### INSTRUCTIONS FOR THE TASK
Your answer should hold every line of the records below that contains the string "computer".

### STORED DATA
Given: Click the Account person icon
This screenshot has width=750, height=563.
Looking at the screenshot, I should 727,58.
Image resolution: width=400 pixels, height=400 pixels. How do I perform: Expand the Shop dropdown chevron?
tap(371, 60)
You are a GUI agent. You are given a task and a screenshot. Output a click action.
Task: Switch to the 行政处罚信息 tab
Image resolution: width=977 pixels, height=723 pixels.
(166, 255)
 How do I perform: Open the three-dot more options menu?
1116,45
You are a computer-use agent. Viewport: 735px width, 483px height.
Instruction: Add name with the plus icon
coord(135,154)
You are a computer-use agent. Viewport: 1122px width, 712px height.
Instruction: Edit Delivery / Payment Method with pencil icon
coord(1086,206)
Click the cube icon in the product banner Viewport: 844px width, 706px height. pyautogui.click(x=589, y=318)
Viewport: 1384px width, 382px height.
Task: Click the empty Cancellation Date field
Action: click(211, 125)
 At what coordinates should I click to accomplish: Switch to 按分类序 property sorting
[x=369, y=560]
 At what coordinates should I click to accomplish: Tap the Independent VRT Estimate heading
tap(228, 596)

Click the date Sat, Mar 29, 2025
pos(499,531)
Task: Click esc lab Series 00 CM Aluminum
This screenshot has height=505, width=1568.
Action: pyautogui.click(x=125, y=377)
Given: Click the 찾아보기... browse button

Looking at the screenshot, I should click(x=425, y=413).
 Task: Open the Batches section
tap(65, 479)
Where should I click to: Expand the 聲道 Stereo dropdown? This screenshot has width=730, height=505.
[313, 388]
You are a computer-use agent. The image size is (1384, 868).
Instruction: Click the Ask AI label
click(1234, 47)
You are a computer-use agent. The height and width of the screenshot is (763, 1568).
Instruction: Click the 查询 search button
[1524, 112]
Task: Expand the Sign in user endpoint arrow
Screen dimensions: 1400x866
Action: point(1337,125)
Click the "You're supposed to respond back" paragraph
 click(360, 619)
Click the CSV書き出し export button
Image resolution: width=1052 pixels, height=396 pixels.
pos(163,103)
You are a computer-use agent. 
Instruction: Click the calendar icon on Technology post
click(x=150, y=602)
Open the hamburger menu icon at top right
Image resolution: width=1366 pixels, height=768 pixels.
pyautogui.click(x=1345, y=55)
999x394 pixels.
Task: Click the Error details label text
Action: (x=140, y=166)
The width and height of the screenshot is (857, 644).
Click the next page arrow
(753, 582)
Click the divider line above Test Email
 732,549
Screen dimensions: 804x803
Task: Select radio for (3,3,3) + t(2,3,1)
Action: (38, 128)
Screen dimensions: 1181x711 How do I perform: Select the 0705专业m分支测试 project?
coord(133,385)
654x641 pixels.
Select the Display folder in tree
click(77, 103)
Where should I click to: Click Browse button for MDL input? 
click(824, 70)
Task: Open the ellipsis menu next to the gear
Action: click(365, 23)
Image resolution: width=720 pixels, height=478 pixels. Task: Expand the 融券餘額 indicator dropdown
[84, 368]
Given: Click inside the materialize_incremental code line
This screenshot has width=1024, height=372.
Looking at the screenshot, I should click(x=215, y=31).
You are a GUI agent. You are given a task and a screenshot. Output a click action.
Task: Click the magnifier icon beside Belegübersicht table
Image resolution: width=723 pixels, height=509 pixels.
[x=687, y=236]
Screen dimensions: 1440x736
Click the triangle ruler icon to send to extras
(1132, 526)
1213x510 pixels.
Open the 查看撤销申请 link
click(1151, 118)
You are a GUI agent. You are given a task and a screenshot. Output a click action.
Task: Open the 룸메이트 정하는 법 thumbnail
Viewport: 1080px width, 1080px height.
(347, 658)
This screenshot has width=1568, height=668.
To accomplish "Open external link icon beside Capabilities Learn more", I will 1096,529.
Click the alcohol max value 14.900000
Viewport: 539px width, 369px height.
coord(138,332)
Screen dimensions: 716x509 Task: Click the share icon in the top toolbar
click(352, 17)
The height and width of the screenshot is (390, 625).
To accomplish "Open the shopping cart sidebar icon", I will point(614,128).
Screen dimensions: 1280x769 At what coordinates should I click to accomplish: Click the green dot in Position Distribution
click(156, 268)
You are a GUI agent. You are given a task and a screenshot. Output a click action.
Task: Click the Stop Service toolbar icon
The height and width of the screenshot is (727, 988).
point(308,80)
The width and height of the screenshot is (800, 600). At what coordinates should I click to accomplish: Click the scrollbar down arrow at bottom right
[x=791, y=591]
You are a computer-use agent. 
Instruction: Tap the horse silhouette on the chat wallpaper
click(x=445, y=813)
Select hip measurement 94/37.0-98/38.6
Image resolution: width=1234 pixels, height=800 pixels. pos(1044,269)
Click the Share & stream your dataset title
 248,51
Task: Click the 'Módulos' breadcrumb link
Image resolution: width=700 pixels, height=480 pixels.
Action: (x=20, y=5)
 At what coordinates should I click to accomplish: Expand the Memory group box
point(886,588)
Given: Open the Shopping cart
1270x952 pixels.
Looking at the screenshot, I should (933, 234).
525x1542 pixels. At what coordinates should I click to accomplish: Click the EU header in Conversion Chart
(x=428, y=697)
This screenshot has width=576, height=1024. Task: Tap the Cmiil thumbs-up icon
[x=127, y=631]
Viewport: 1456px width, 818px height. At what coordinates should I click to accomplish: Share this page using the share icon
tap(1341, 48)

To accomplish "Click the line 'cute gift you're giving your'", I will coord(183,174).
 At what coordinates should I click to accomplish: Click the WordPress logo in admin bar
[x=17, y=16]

### OUTPUT FOR THIS EXERCISE
You are a computer-use agent. Viewport: 735px width, 483px height.
You are a computer-use agent. Viewport: 1122px width, 712px height.
You are a computer-use agent. The image size is (1384, 868).
You are a computer-use agent. The height and width of the screenshot is (763, 1568).
You are a computer-use agent. 
You are a computer-use agent. 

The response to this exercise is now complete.